▶ [WORK TO COMPLETE]
The records that follow must be transcribed exactly, each one in full.

▶ [RECORDS FOR PROCESSING]

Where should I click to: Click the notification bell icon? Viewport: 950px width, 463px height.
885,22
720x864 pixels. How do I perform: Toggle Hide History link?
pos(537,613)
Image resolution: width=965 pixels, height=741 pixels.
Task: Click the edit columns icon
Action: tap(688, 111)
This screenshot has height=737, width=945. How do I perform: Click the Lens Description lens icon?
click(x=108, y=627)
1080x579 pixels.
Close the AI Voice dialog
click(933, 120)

▶ [RESULT FOR THIS TASK]
Where should I click to: Click the notification bell icon? Viewport: 950px width, 463px height.
885,22
720x864 pixels. How do I perform: Toggle Hide History link?
pos(537,613)
Image resolution: width=965 pixels, height=741 pixels.
Task: Click the edit columns icon
Action: tap(688, 111)
This screenshot has height=737, width=945. How do I perform: Click the Lens Description lens icon?
click(x=108, y=627)
1080x579 pixels.
Close the AI Voice dialog
click(933, 120)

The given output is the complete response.